We San Diegans have shot ourselves in the foot often enough. With a new mayor and a fresh chance, will we just turn the city over to them again and get back to our own lives?
Or can we remember that our part of the democracy deal is to watch and listen and help out when necessary?
For reminders, I have two obscure words chalked up on my office blackboard. They are invaluable in understanding San Diego. It took me years to find them.
"Anomie" is one of the words. It derives from the Greek, and it seems to have originated with a sloppy habit that Greek colonial settlers seem to have got into as they conquered and fanned out around the known world.
The Greek migrants got sick out there in the colonies and never mixed in. Everything was too different from back home in Athens. The word that arose to describe their condition was "anomie".

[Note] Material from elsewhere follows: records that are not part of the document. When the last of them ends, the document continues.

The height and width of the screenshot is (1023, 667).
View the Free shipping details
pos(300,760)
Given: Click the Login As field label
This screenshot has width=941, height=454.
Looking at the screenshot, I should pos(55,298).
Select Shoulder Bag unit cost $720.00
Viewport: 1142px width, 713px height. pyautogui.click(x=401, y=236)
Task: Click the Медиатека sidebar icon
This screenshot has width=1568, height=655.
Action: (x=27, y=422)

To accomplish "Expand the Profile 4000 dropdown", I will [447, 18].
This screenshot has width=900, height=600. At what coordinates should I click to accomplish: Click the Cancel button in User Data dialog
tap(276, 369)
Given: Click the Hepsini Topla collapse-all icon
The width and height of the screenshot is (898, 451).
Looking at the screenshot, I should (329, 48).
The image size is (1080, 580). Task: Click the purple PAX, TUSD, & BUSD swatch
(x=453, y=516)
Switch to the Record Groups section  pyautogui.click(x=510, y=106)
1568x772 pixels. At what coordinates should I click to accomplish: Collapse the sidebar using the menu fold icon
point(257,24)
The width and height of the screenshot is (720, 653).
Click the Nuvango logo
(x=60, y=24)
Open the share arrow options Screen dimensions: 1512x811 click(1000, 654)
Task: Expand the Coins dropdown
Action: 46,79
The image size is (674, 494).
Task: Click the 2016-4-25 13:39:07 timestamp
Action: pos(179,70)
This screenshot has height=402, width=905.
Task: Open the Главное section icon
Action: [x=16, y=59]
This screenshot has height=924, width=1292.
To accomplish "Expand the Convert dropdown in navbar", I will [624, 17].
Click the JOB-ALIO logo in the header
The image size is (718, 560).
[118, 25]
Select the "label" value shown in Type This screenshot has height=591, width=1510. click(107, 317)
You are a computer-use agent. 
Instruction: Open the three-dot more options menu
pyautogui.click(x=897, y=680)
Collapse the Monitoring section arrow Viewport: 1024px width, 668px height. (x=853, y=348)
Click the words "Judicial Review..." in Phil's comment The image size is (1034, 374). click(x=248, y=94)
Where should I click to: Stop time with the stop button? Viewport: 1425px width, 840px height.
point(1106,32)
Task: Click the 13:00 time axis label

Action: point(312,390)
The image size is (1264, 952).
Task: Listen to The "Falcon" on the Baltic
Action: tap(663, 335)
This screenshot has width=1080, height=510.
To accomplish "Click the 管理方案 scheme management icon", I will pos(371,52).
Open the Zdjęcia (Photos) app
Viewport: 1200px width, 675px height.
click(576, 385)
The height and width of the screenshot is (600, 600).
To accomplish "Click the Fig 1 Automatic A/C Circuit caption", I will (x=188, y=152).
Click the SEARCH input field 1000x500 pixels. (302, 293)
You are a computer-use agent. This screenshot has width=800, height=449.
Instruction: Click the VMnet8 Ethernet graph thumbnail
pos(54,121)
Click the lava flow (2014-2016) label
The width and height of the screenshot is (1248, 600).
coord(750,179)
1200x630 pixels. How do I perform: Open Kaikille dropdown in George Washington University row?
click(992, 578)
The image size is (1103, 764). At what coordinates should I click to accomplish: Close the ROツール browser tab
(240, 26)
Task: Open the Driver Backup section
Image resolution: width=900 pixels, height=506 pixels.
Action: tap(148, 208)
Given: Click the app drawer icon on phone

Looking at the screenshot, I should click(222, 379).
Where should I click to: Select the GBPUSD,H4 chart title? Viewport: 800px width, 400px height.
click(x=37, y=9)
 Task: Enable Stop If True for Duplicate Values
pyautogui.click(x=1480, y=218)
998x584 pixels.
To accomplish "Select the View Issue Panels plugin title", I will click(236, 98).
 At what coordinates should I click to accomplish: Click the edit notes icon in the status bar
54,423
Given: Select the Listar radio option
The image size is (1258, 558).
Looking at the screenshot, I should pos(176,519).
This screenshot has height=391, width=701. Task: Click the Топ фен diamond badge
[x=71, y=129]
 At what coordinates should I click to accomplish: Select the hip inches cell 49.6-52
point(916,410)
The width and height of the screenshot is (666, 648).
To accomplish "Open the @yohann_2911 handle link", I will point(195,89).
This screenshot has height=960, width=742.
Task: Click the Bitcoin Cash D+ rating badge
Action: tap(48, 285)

It is something that still happens when we move from region to region, new settlers in new surroundings with new friends, new mores, new living habits, new freedoms, new frights.
Anomie is a debilitating mental condition in which you lose your old standards and don't pick up replacement parts.
The Greeks out there in the far provinces got sloppy. Irresponsible. Lost enthusiasm for their government. They had to be recalled to Athens to get punished or to get well and get back on the job.
My other favorite new word is velleity.
Velleity is a condition familiar at times to all of us. It's when we develop a longing or craving or need for something but do absolutely nothing to achieve that goal.
While my heart and all the rest of me belong to San Diego, I ask you if anomie and velleity might be used in discussing the lackadaisical feeling most of us have about City Hall?
I plead guilty.
These revelations of malpractice and corruption by our public servants have been shocking, terrifying, disgusting, and a sinfully enjoyable diversion. One headline worse than the next. Can't wait for tomorrow's scandal. Who's going to jail?
The trouble is that we are we and they are them.
Mayor Jerry Sanders and his awesomely effective chief of staff, the diminutive lady admiral Ronne Froman, can't do it all by themselves.
Somewhere along the way between anomie and velleity, we decided that city government was another horror show. It's not entertainment, no matter how gory. It is not them and us.
The way democracy works, we are all responsible. Or we all go down together.
As for myself, I'm going to try to do something to help. We'll all need to. Pay attention. Watch and listen.
Or we'll be back in the same old hole.